§ **Problem to work on**
For this exercise, write out each entry below exactly as it reads.

Stored records:

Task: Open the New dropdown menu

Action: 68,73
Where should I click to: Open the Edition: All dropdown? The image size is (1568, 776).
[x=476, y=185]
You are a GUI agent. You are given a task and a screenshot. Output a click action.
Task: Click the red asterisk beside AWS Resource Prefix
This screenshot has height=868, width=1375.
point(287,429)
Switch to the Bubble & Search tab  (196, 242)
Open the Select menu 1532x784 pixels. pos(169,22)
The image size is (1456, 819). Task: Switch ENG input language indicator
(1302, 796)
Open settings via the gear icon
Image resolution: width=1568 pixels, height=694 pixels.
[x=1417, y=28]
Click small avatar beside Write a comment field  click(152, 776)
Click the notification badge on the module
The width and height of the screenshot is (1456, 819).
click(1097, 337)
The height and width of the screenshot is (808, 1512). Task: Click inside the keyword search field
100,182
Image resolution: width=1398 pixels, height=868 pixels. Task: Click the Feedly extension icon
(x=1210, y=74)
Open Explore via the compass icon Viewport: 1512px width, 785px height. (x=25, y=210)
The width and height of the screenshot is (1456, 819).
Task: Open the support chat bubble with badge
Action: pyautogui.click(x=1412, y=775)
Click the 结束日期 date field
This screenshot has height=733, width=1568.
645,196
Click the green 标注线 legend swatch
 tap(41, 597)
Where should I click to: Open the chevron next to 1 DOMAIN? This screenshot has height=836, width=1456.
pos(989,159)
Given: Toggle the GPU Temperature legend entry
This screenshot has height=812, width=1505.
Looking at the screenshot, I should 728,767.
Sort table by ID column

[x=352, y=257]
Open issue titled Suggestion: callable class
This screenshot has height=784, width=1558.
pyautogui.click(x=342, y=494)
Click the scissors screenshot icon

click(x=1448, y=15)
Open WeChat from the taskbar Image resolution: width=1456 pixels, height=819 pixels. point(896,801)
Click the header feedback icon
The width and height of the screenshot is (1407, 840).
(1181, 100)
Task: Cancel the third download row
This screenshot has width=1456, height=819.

§ **Finished exercise**
Task: Open the New dropdown menu

Action: 68,73
Where should I click to: Open the Edition: All dropdown? The image size is (1568, 776).
[x=476, y=185]
You are a GUI agent. You are given a task and a screenshot. Output a click action.
Task: Click the red asterisk beside AWS Resource Prefix
This screenshot has height=868, width=1375.
point(287,429)
Switch to the Bubble & Search tab  (196, 242)
Open the Select menu 1532x784 pixels. pos(169,22)
The image size is (1456, 819). Task: Switch ENG input language indicator
(1302, 796)
Open settings via the gear icon
Image resolution: width=1568 pixels, height=694 pixels.
[x=1417, y=28]
Click small avatar beside Write a comment field  click(152, 776)
Click the notification badge on the module
The width and height of the screenshot is (1456, 819).
click(1097, 337)
The height and width of the screenshot is (808, 1512). Task: Click inside the keyword search field
100,182
Image resolution: width=1398 pixels, height=868 pixels. Task: Click the Feedly extension icon
(x=1210, y=74)
Open Explore via the compass icon Viewport: 1512px width, 785px height. (x=25, y=210)
The width and height of the screenshot is (1456, 819).
Task: Open the support chat bubble with badge
Action: pyautogui.click(x=1412, y=775)
Click the 结束日期 date field
This screenshot has height=733, width=1568.
645,196
Click the green 标注线 legend swatch
 tap(41, 597)
Where should I click to: Open the chevron next to 1 DOMAIN? This screenshot has height=836, width=1456.
pos(989,159)
Given: Toggle the GPU Temperature legend entry
This screenshot has height=812, width=1505.
Looking at the screenshot, I should 728,767.
Sort table by ID column

[x=352, y=257]
Open issue titled Suggestion: callable class
This screenshot has height=784, width=1558.
pyautogui.click(x=342, y=494)
Click the scissors screenshot icon

click(x=1448, y=15)
Open WeChat from the taskbar Image resolution: width=1456 pixels, height=819 pixels. point(896,801)
Click the header feedback icon
The width and height of the screenshot is (1407, 840).
(1181, 100)
Task: Cancel the third download row
This screenshot has width=1456, height=819.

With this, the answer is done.